Task list:
- A) Copy the passage on school nutrition below word for word, from "Healthy youth initiatives" to "calories/calories from fat)", inclusive.
- B) Pick up the passage on school lunches and nutrition rules where it ends, and keep writing it before the material that follows.

Text under study:
++++++++++++++++++++

Most elementary school kids, when asked what their favorite subject is, will reply with just one word: “lunch”. Although this response is just seen as a clever joke, what most students do not realize is that lunch plays an important role in child development. Active learning takes place in every aspect of a child’s life. Because of this, schools play a key role in forming students’ dietary habits. Here’s how.

National Rules:

Healthy youth initiatives started way back with President Dwight Eisenhower over 60 years ago. More recently, Michelle Obama ramped up battles against childhood obesity with her Let’s Move! campaign in 2010. Her campaign brought a lot of dietary and lifestyle changes to public schools nationwide. These included:

  • The Healthy, Hunger-Free Kids Act, which updated school nutrition standards for the first time in 15 years, and also increased federal money allocated to school cafeterias.
  • Helping to modernize nutrition labels on food used for commercial use (i.e. making it easier to see calories/calories from fat)
  • Decreasing added sugars/fats and increasing the amount/variety of fruits and vegetables consumed
  • Refining the classic MyPyramid model (the one we all saw in elementary gym class…R.I.P.) and transformed it into the MyPlate model to better aid families in making the right choices.
  • Advocating for better quality of physical fitness

Now, with the Trump administration, certain guidelines have been relaxed and others have been instituted:

  • The Department of Agriculture has decreased nutrition standards that were in place through the Healthy, Hunger-Free Kids Act.
    • The Obama administration had a rule stating that every type of grain served at school was to be “whole grain-rich”, meaning that any grain (pasta, hamburger buns, etc.) consist of at least 50% whole grains. President Trump has split that rule in half, stating that only half of the whole grains must be “whole grain-rich”

++++++++++++++++++++

Provided data:

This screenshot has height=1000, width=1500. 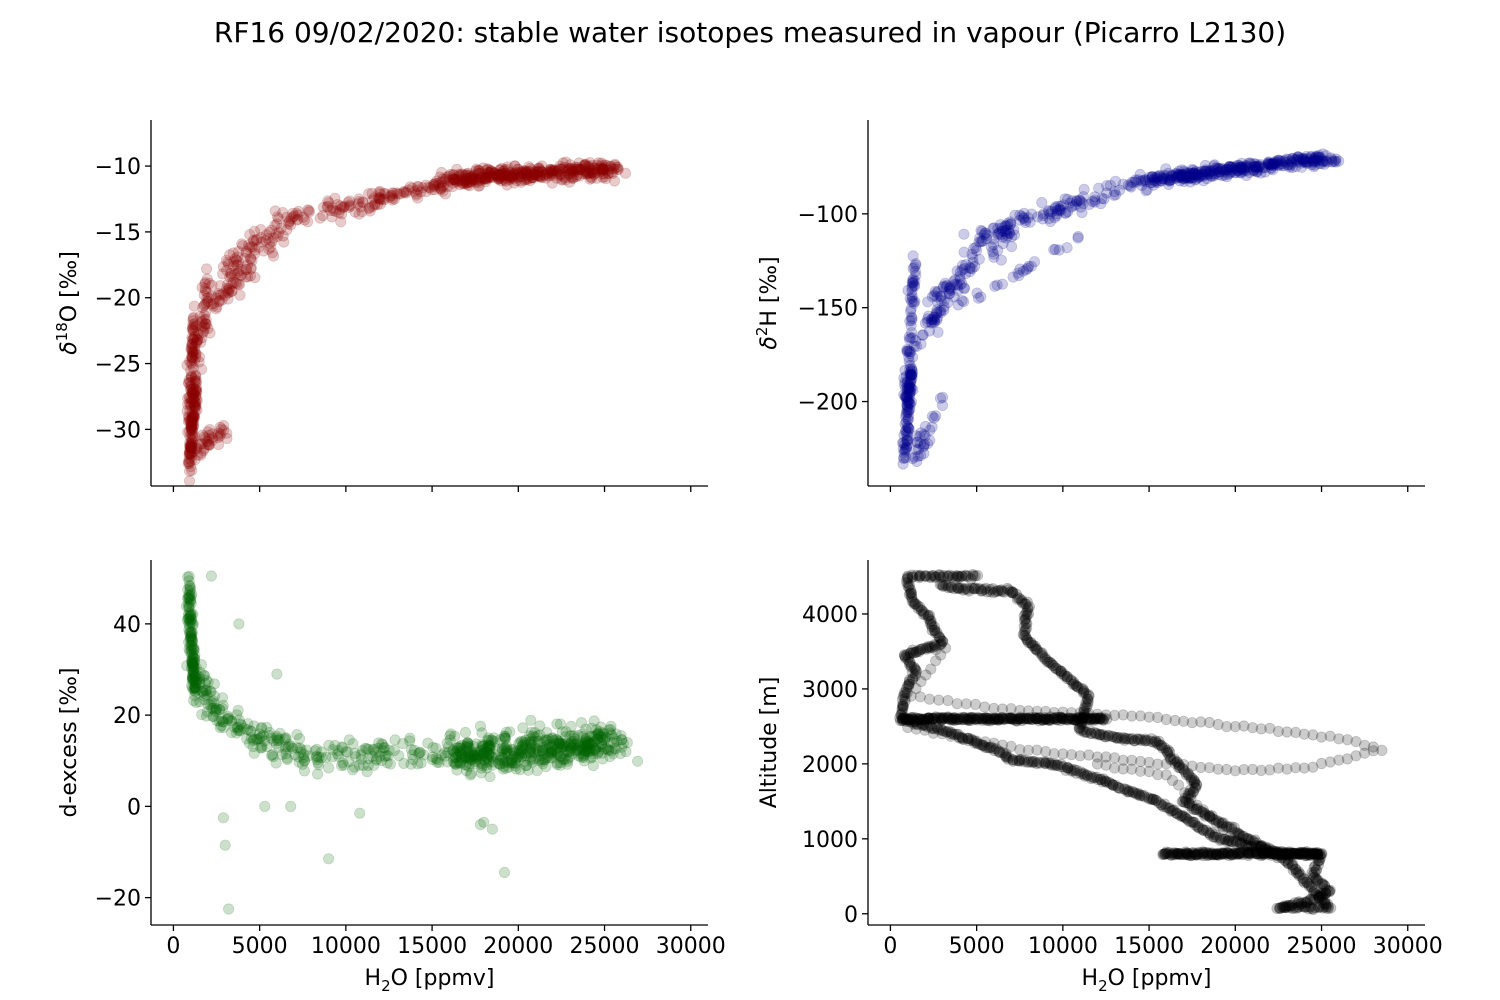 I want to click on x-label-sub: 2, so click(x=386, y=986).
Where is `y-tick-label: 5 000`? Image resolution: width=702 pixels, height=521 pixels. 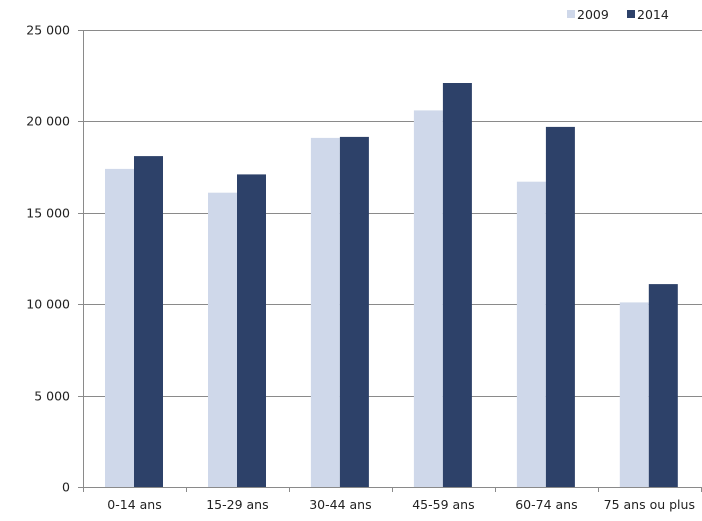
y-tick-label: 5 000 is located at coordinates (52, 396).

++++++++++++++++++++

Answers for the tasks:
- A)
Healthy youth initiatives started way back with President Dwight Eisenhower over 60 years ago. More recently, Michelle Obama ramped up battles against childhood obesity with her Let’s Move! campaign in 2010. Her campaign brought a lot of dietary and lifestyle changes to public schools nationwide. These included:

  • The Healthy, Hunger-Free Kids Act, which updated school nutrition standards for the first time in 15 years, and also increased federal money allocated to school cafeterias.
  • Helping to modernize nutrition labels on food used for commercial use (i.e. making it easier to see calories/calories from fat)

- B)
    • The Trump Administration also lets schools sell flavored, low-fat milks instead of only non-fat dairy products.
    • Finally, the new rules also relax the watch on sodium at schools, which was previously under surveillance by the Obama administration.

State Rules:

As a public school district, North Allegheny receives funding from the state government for basically everything. Since the school uses the state’s money, they have to follow the state’s rules on how to use the money and resources that are given to them. This decree is installed in every classroom, including the cafeteria.

Part of the deal between the state and public schools is that the state is allowed to perform audits regularly. Audits are types of assessments, where representatives from the state come in to check and regulate the cafeteria. Their job is “looking at the efficiency of the kitchen staff, as well as how the cafeteria works,” says Mrs. Ewing. In addition, they take the data gathered at audits (calories, saturated fats, etc.) to reform state guidelines in the cafeteria, so they can improve the quality of public schools statewide.

School Rules!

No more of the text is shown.